[EXTRACT Boundary: Start]
County in Nebraska, United States

Hitchcock County is a county in the U.S. state of Nebraska. As of the 2020 United States census, the population was 2,616. Its county seat is Trenton.

In the Nebraska license plate system, Hitchcock County is represented by the prefix 67 (it had the sixty-seventh-largest number of vehicles registered in the county when the license plate system was established in 1922).

==History==
Hitchcock County was formed in 1873. It was named for US Senator Phineas Warren Hitchcock.

The Massacre Canyon battle between Sioux and Pawnee took place on August 5, 1873, at a spot three miles east of Trenton.

==Geography==
The terrain of Hitchcock County consists of rolling low hills. The flattened hilltops are used for agriculture; mostly dry farming with some center pivot irrigation. The Republican River flows eastward through the central part of the county. The county has a total area of 718 sqmi, of which 710 sqmi is land and 8.5 sqmi (1.2%) is water.
[EXTRACT Boundary: End]
[EXTRACTED INFORMATION Boundary: Start]
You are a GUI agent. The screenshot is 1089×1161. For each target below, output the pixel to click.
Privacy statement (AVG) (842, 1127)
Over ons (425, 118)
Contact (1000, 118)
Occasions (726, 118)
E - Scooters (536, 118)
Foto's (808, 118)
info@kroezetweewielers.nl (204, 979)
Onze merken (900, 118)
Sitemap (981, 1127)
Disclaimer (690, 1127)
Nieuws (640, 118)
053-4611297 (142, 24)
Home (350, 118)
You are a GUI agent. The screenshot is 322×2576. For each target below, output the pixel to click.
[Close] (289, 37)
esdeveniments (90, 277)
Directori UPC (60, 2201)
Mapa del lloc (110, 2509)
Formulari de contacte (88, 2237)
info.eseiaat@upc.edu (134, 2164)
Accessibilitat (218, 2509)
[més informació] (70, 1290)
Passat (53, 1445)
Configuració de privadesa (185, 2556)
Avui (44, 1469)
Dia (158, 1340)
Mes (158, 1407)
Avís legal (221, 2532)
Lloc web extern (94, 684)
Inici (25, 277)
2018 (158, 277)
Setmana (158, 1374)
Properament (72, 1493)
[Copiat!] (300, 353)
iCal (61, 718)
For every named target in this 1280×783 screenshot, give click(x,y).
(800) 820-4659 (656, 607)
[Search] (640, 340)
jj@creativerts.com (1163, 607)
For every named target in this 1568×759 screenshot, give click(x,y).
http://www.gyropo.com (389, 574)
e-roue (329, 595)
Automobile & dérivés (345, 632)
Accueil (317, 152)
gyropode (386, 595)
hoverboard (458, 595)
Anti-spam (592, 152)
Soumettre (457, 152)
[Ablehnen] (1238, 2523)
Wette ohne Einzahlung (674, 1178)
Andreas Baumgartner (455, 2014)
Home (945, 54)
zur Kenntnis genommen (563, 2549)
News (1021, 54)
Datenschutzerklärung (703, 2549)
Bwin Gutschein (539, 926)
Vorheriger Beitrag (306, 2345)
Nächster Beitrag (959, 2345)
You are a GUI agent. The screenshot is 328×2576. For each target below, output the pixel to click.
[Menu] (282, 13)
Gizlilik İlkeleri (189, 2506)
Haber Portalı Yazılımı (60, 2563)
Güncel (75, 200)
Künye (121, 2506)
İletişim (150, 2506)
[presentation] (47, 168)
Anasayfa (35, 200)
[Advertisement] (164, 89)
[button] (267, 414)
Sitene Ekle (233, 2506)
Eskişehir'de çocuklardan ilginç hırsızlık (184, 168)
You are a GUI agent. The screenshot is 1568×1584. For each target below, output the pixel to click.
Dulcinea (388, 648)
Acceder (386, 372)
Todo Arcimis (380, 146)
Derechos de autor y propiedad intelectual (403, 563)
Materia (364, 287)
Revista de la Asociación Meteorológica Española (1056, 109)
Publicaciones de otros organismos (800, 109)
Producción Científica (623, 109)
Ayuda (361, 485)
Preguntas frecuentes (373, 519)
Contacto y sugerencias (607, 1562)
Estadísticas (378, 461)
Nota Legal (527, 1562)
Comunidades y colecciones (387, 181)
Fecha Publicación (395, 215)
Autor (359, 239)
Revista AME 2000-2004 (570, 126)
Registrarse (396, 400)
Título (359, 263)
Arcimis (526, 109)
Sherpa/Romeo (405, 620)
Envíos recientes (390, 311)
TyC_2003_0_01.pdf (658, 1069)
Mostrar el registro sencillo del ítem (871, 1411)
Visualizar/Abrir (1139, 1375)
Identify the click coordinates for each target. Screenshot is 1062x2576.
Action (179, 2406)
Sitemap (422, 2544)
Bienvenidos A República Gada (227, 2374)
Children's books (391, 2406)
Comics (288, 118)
[EXTRACTED INFORMATION Boundary: End]
▶ WORK TO COMPLETE
1. List every year mentioned in the Hitchcock County text.
2. Translate this sentence from the Hitchcock County text into Spanish: "The Republican River flows eastward through the central part of the county."
3. Carry on the Hitchcock County text from its last sentence.

▶ ANSWERS TO EACH TASK
1.
- 2020
- 1922
- 1873

2. El río Republican fluye hacia el este a través de la parte central del condado.

3.
The eastern two-thirds of the state of Nebraska observes Central Time; the western portion of the state observes Mountain Time. Hitchcock County is the westernmost county to observe Central Time.

===Lakes===
- Swanson Lake: formed by a dam on the Republican River, between Stratton and Trenton.

===Major highways===

- U.S. Highway 6
- U.S. Highway 34
- Nebraska Highway 17
- Nebraska Highway 25
- Nebraska Highway 25A

===Adjacent counties===

- Red Willow County – east
- Rawlins County, Kansas – south
- Dundy County – west (Mountain Time border)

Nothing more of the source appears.